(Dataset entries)
- - -
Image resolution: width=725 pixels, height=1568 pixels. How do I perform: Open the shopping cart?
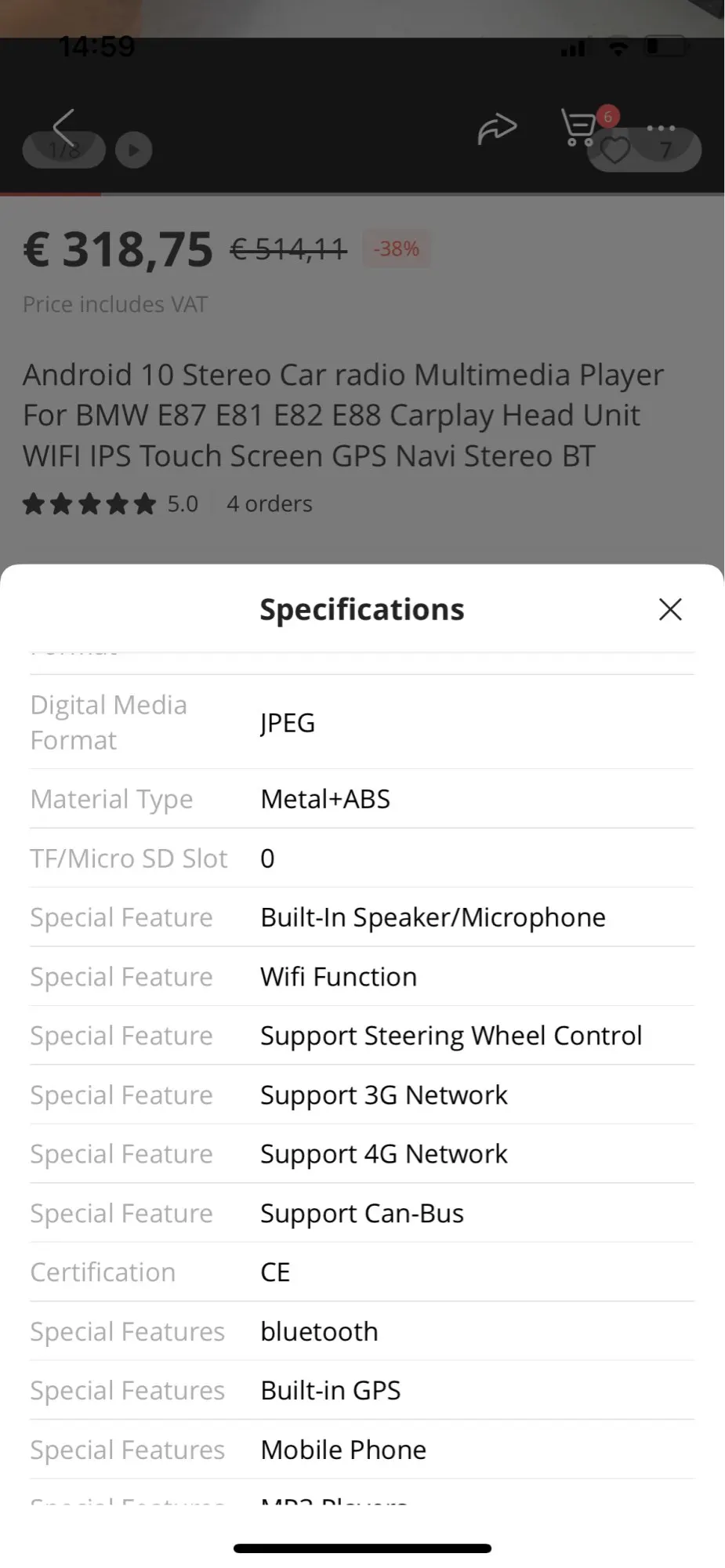point(580,128)
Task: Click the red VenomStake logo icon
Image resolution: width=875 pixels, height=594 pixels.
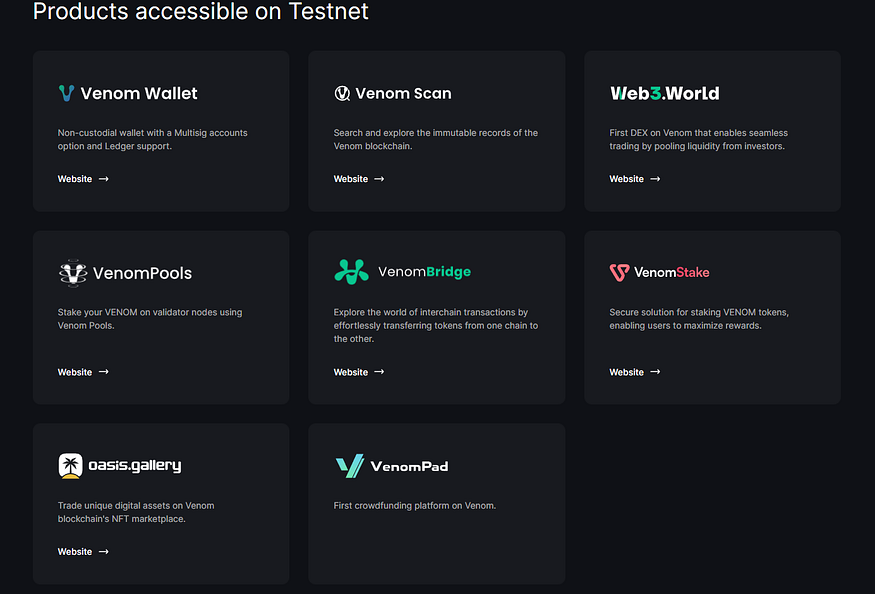Action: click(x=619, y=272)
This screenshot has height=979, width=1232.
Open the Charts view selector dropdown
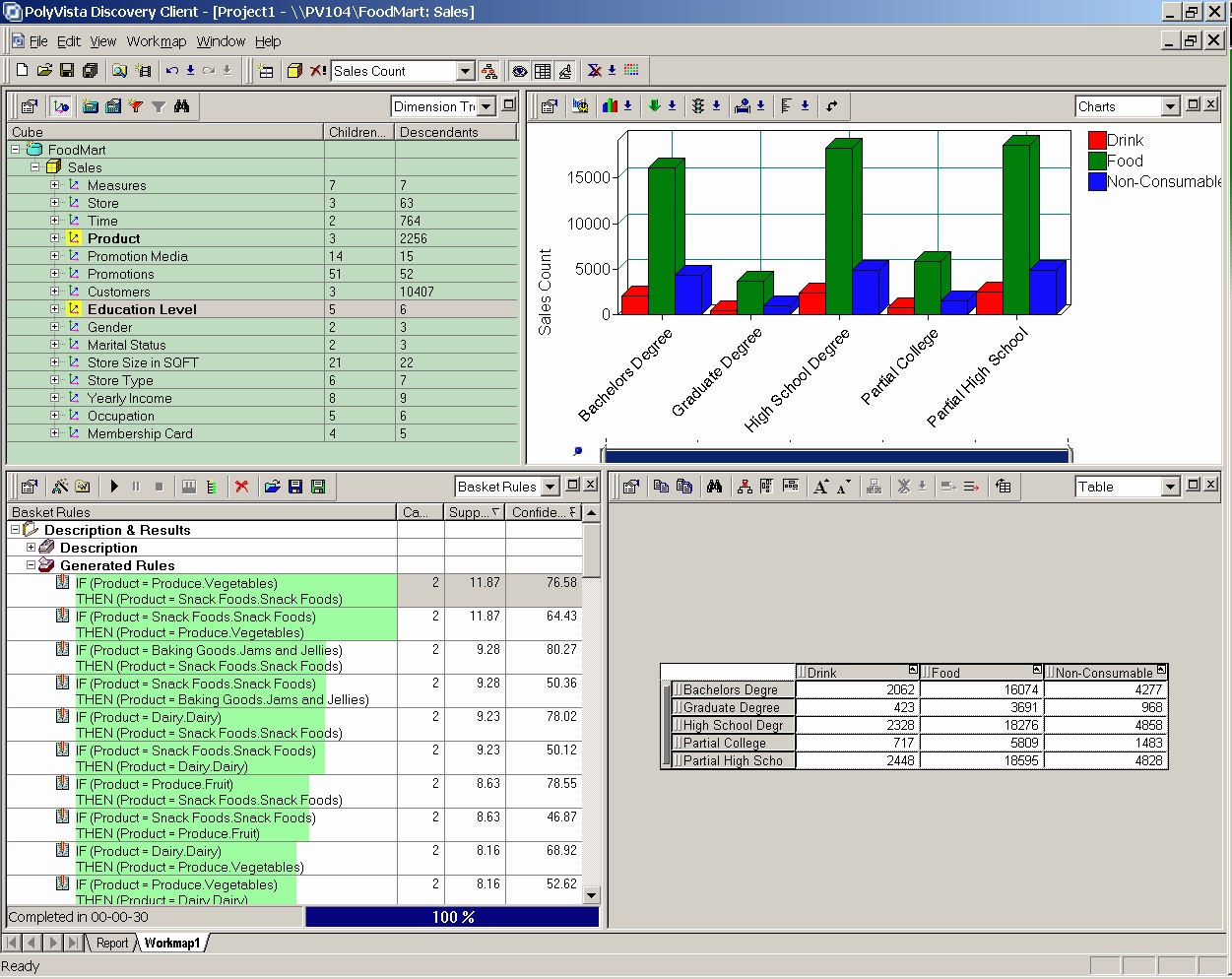coord(1170,106)
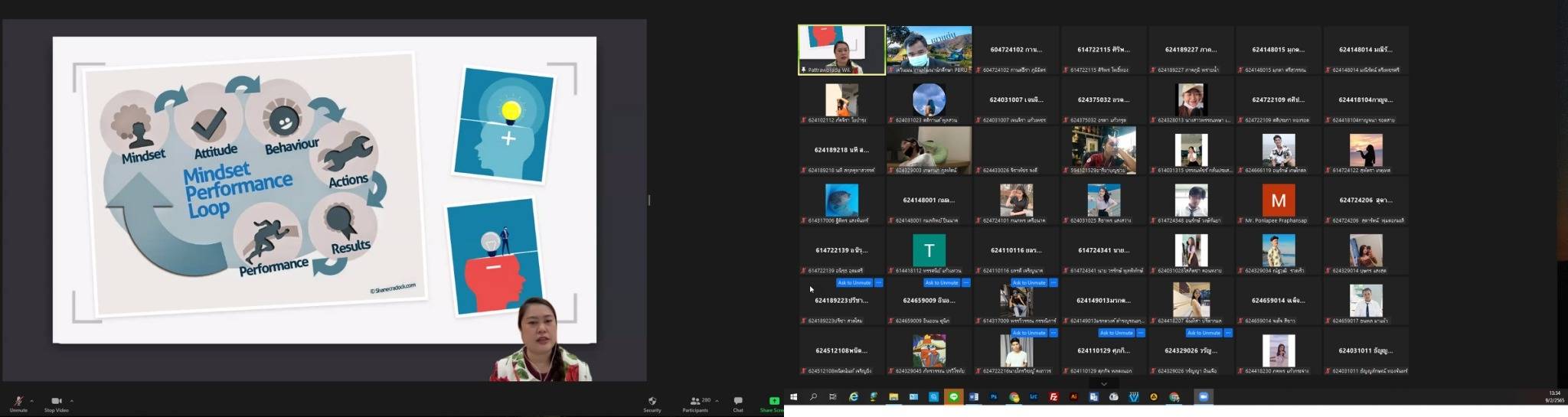The image size is (1568, 417).
Task: Open more options for participant 624659009
Action: (x=965, y=283)
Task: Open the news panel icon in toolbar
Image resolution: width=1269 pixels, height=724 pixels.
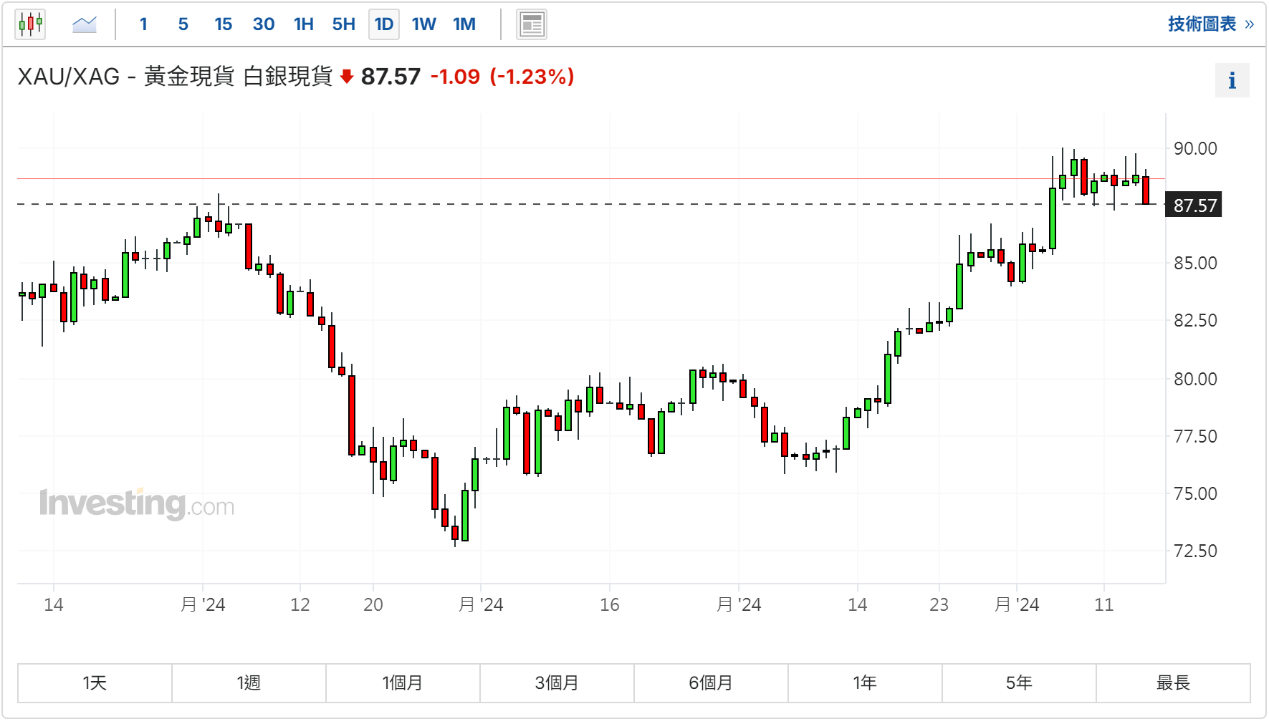Action: pyautogui.click(x=532, y=24)
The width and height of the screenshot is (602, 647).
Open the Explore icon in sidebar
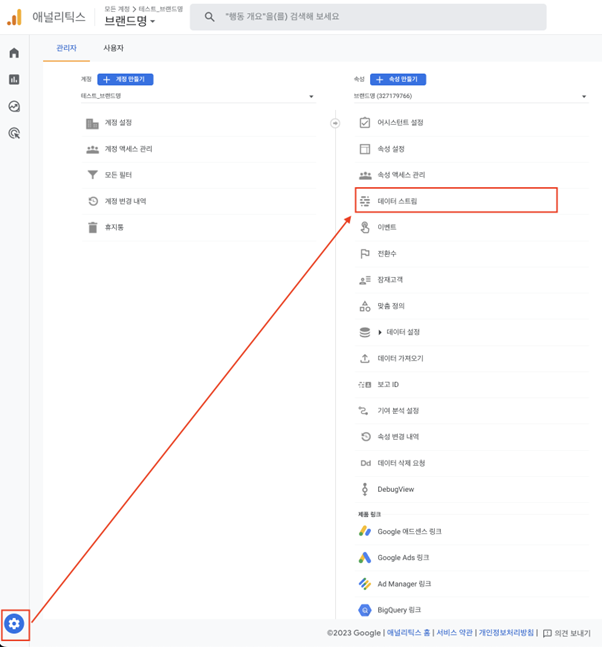tap(14, 106)
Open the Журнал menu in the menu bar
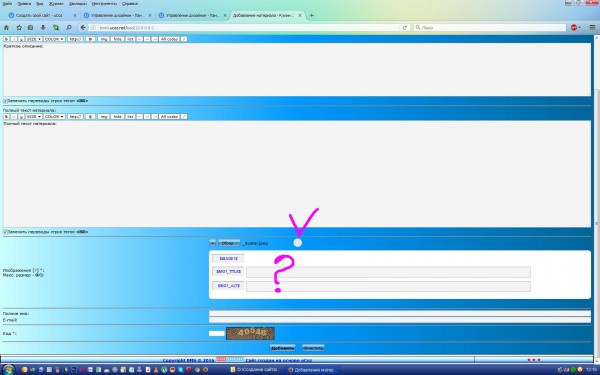The width and height of the screenshot is (600, 375). [x=56, y=3]
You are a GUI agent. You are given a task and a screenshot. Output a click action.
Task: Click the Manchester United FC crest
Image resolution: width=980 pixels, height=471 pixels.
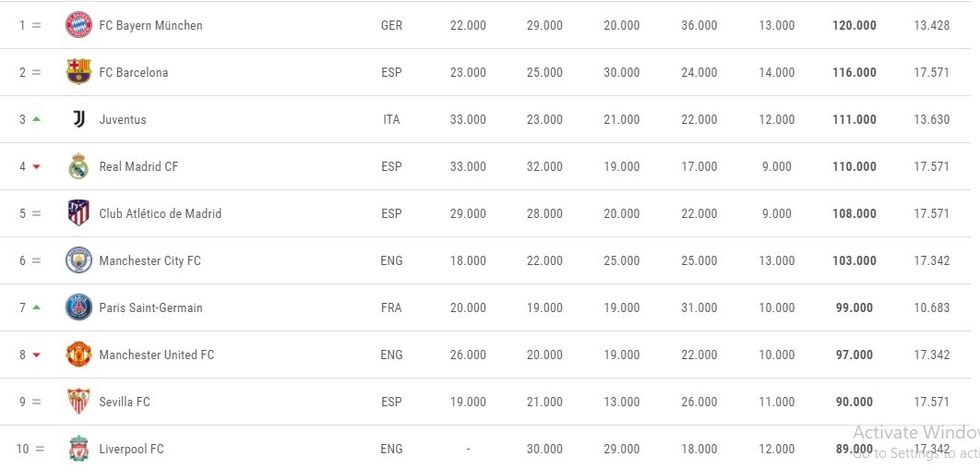[78, 354]
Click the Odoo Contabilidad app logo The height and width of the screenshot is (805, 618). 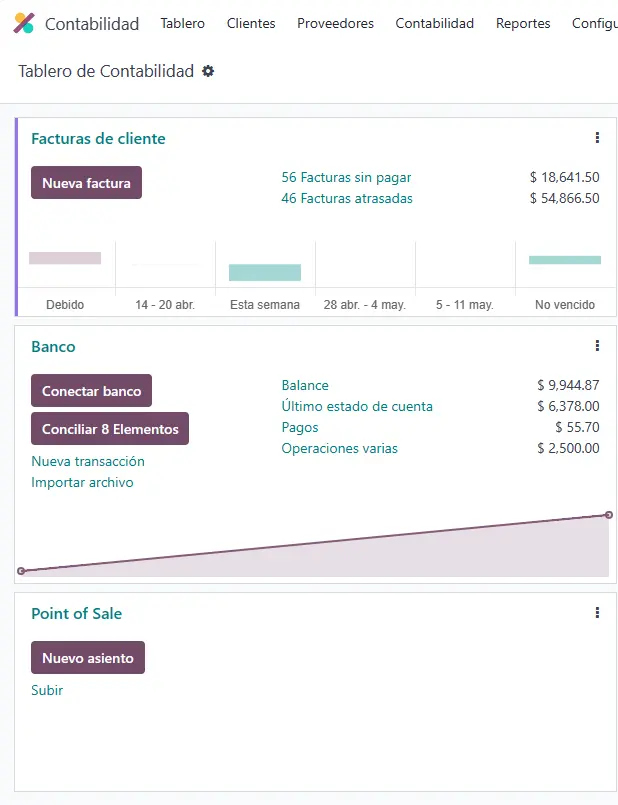pos(24,23)
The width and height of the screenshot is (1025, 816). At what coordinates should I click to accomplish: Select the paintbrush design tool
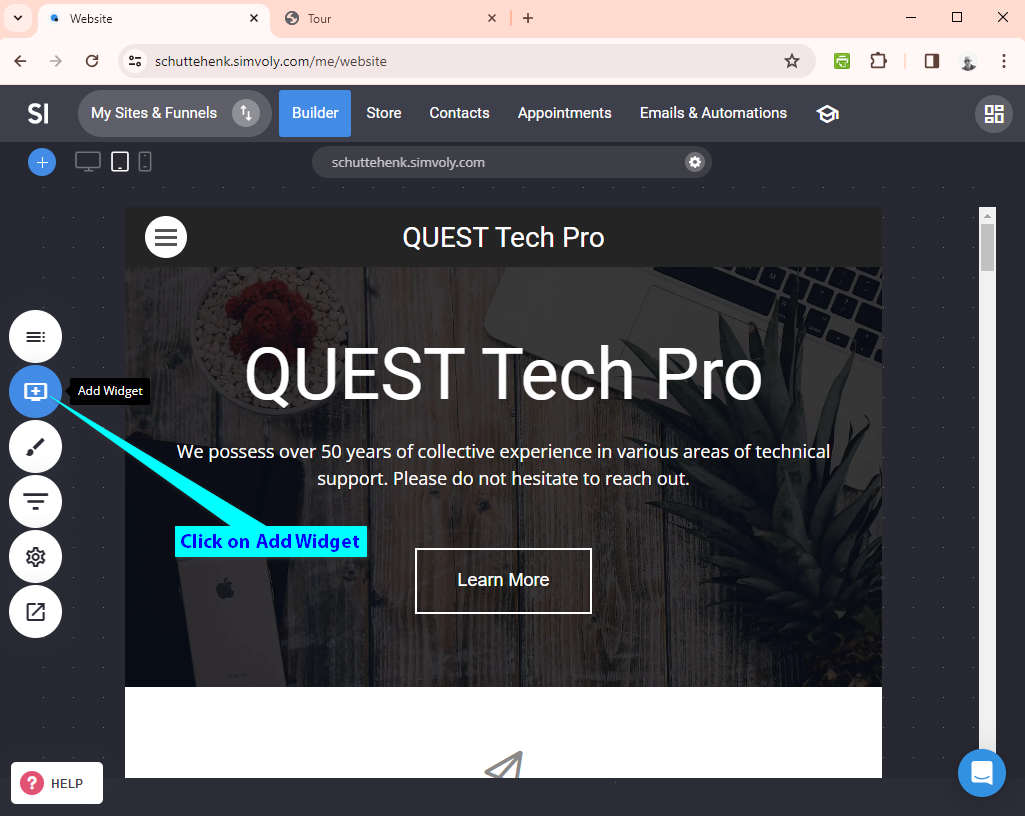35,447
- - -
→ **TRY IT**:
Word for word, restate the lines above from the first through the one that contains "This screenshot has height=979, width=1232.", and exclude all pictures.

→ **TASK RESPONSE**:
Image resolution: width=725 pixels, height=1568 pixels. How do I perform: Open the shopping cart?
point(580,128)
Task: Click the red VenomStake logo icon
Image resolution: width=875 pixels, height=594 pixels.
Action: click(x=619, y=272)
This screenshot has height=979, width=1232.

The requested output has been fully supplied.